Remarkable research pointing to a potential new treatment for diabetes was announced this week at Georgetown University Medical Center in Washington, D.C. Scientists succeeded in transforming spermatogonal stem cells, early precursors of sperm cells, into insulin-secreting cells. It is likely that the work represents significant progress in accomplishing the Holy Grail of diabetes research, the replacement of insulin-secreting cells lost to the disease.
In type I diabetes, the early onset form of the disease that often occurs in young children, cells of the pancreas called islet cells or beta cells, which normally secrete insulin, are lost due to autoimmunity. The body’s own immune system attacks and destroys these cells, leaving the sufferer insulin-deficient. Since insulin controls and amplifies the pumping process that transports glucose (sugar) from the blood into the body’s cells to supply fuel, high levels of blood glucose result, and cells are starved of energy. The condition is potentially lethal and must be treated with injections of insulin.
In type II diabetes, which has a later onset, the sufferers retain their islet cells, but the cells do not make enough insulin, probably as the result of genetic vulnerabilities to the disease, which may be exacerbated by excess food consumption and lack of exercise. In the most severe forms of this type of diabetes, the patients also need insulin injections.
The Georgetown scientists obtained new insulin secreting cells by removing about a million of these cells (1 gram) from the testes of deceased human organ donors. They then transplanted the human cells to the backs of diabetic mice that were also deficient in immunity, so that the animals did not reject the human cells. The researchers did nothing more with the cells. In a short time, some of the testis-derived stem cells transformed themselves into cells secreting insulin, which then lowered the levels of glucose in the mice’s blood. The human cells remained active in the mice for about a week.
One of the most remarkable aspects of the research is that no additional genes were added to the testis stem cells. As pluripotent stem cells, they already possessed the latent capacity to secrete insulin. The lead investigator and director of the Transgenic Core Facility at GUMC, G. Ian Gallicano, said, “We found that once you take these cells out of the testes niche, they get confused, and will form all three germ layers within several weeks. These are true, pluripotent stem cells.”

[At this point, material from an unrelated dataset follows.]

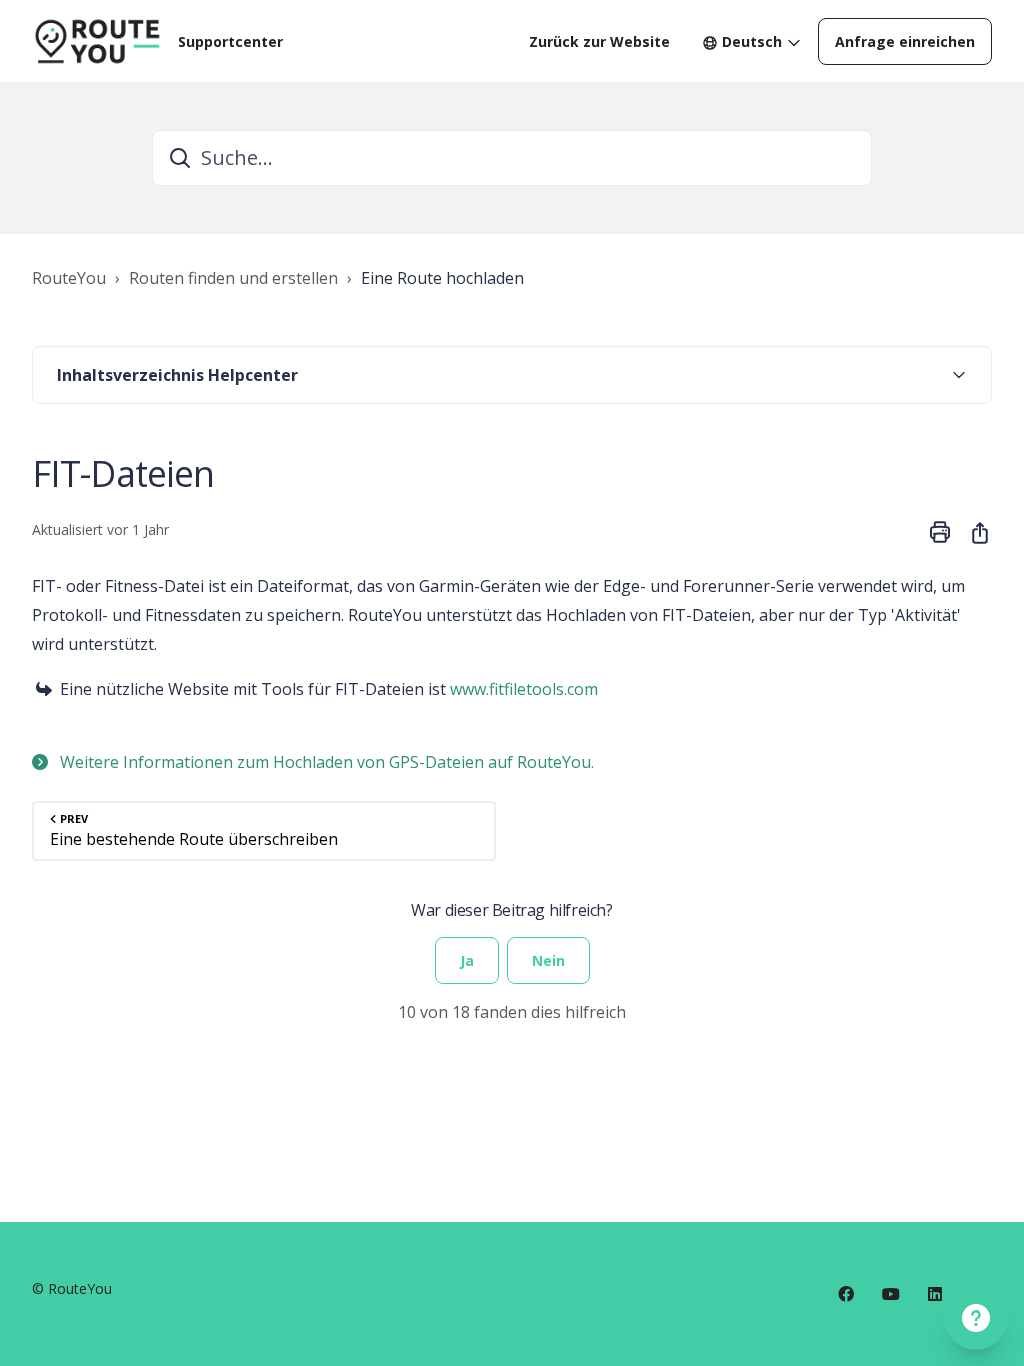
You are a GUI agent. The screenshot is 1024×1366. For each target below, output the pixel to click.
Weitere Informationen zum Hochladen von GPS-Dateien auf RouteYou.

In the past to treat diabetes, insulin-secreting islet cells have been transplanted from organ donors into patients. And insulin-secreting cells have been produced from other kinds of adult cells by the addition of genes or transcription factors to reprogram the cells or restore them to the stem-cell state. But both procedures have drawbacks. Islet cell transplantation must be followed by immunosuppression, which can be associated with severe adverse effects, in order to prevent transplant rejection. Adult stem cell reprogramming to treat diabetes, which remains an experimental procedure at present, can give rise to tumors.
In contrast, one can envision the possibility of a better source of new insulin-secreting cells for diabetics, if the Georgetown researchers make progress with their spermatogonal cell technique to the point that it may be used to treat humans. Male sufferers of the disease, at least, might undergo transplantation of stem cells from their own testes to other regions of their own bodies, in order to produce new insulin-secreting cells. Such a treatment would avoid the drawbacks of immunosuppression, since the cells would not trigger rejection. And risks of inducing neoplasms might be avoided.
In recognizing this remarkable work, one might take note of the fact that Georgetown University is a Jesuit institution. Theologically opposed to stem cell research with human embryos, the scientists at the medical center may have concentrated on working with stem cells from the tissues of adults. Thus, it may result that their religious outlook could lead to a wonderful advancement in the treatment of diabetes.